What you return should be the lines of the data containing "table", each in full.

> **Data provided**
········
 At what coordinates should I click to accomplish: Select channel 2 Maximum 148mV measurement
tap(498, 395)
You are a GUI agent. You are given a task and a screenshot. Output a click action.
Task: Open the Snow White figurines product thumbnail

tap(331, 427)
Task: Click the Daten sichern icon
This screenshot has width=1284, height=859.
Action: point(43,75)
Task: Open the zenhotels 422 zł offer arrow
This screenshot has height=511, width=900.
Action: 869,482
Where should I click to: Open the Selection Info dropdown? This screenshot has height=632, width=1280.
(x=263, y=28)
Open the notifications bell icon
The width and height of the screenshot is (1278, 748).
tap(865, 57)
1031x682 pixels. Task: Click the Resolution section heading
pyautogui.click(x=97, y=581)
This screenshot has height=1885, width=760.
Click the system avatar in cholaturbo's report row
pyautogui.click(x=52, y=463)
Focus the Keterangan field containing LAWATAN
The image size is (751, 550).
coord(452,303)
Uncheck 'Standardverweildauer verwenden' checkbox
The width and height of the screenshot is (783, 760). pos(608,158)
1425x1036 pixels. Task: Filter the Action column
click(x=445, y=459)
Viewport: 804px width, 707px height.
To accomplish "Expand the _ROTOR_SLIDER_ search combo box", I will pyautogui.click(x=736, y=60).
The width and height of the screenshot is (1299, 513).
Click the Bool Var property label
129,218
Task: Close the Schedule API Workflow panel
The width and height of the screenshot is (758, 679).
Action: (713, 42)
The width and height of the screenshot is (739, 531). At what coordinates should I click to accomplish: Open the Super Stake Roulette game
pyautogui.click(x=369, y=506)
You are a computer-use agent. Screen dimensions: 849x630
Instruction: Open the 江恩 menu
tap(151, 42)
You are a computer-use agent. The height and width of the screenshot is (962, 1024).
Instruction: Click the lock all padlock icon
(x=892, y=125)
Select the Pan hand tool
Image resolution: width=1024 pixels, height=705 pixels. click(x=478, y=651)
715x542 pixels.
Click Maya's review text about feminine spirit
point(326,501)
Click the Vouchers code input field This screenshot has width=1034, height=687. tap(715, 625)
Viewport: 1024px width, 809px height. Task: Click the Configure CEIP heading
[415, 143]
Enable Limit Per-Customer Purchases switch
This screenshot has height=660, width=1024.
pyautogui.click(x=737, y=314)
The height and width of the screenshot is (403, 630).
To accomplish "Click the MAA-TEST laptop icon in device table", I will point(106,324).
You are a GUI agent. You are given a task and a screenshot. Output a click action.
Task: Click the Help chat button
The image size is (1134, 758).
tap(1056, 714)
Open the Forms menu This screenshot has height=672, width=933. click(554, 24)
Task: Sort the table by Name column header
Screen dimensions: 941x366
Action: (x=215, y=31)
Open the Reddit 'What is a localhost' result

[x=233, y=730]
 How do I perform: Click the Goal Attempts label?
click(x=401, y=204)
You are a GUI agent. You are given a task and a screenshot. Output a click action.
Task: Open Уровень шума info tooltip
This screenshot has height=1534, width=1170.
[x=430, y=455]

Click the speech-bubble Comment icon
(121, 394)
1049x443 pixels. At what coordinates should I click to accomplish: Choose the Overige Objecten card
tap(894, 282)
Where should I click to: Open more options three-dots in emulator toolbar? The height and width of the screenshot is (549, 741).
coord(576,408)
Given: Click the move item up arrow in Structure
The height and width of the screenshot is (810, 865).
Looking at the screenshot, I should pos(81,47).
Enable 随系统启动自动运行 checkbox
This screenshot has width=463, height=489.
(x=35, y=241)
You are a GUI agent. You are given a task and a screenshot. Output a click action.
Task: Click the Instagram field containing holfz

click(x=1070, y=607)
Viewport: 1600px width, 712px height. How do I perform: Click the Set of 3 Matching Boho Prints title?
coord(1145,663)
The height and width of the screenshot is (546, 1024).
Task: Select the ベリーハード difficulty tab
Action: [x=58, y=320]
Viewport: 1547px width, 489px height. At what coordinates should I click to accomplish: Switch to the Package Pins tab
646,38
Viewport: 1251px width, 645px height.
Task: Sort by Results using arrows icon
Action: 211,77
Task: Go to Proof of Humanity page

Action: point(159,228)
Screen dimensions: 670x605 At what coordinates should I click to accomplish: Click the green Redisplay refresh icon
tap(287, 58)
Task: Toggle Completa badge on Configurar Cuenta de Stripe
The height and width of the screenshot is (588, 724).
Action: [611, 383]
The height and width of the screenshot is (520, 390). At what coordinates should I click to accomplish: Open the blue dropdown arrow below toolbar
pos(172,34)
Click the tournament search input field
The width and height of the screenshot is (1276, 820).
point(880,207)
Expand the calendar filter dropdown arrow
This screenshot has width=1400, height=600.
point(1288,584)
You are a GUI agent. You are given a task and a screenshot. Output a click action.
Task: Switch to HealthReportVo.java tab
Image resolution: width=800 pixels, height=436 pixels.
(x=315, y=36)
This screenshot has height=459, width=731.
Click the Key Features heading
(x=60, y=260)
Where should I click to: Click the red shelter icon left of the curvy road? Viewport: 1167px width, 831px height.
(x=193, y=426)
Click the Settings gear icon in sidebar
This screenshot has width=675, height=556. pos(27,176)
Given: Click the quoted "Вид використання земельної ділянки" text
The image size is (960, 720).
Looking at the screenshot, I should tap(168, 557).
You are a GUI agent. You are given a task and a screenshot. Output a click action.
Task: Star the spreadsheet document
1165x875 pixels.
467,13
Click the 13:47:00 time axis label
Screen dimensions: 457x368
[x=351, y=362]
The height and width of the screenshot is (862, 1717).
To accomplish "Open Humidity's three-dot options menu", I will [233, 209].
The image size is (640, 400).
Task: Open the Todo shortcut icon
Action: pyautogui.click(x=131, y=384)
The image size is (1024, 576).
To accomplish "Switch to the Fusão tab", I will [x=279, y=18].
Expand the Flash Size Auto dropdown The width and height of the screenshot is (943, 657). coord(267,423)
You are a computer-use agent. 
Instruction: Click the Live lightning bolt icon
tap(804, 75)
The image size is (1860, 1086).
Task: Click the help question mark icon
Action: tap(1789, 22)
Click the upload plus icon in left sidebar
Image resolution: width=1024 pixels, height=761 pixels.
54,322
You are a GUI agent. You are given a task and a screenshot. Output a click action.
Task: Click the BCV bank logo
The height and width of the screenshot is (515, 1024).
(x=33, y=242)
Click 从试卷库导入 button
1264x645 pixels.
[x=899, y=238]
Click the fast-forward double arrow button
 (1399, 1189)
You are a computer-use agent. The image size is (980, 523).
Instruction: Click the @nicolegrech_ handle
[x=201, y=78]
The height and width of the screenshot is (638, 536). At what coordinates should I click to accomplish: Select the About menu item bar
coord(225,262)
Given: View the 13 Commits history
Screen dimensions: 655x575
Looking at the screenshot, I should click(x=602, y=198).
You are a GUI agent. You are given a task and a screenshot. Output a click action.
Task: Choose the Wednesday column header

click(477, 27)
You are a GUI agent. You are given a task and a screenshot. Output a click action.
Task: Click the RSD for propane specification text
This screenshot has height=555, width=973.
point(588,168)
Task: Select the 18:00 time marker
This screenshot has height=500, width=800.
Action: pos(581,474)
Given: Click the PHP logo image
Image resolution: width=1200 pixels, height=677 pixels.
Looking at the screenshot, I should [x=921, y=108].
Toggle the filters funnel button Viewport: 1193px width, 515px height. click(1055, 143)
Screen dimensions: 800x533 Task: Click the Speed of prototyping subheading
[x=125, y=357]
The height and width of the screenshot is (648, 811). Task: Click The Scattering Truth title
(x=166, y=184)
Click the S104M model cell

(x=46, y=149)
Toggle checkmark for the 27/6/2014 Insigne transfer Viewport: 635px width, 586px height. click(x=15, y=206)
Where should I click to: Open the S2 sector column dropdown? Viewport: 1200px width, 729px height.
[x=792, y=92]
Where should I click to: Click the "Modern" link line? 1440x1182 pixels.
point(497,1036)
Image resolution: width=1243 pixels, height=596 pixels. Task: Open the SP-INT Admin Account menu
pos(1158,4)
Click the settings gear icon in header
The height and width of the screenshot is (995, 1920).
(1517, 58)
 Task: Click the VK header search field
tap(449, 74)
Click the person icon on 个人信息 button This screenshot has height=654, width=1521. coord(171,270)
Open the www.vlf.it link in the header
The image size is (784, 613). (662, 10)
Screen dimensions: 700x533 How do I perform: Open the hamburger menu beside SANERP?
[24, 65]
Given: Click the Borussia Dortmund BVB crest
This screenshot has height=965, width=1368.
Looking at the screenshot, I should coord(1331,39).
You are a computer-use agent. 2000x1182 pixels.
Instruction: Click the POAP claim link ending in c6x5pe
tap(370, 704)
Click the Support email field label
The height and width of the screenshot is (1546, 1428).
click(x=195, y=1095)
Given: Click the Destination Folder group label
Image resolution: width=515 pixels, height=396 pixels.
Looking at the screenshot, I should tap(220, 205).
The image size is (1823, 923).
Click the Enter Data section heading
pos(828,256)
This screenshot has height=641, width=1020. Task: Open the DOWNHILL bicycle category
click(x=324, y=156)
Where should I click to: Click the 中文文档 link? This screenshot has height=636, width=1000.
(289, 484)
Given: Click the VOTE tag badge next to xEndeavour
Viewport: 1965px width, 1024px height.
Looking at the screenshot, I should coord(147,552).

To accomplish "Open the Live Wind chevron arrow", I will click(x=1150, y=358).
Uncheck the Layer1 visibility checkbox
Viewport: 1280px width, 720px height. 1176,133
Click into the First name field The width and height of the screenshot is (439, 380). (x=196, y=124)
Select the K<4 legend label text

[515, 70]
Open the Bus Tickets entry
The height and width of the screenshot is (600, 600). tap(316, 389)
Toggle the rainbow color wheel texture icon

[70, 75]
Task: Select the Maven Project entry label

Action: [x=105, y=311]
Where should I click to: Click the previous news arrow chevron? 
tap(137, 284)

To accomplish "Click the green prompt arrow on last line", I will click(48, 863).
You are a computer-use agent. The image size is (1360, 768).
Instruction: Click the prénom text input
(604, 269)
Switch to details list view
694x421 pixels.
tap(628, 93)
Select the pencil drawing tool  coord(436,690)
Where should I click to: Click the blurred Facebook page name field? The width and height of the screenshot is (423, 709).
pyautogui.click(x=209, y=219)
········
> **Output**
To accomplish "Click the MAA-TEST laptop icon in device table", I will point(106,324).
Task: Sort the table by Name column header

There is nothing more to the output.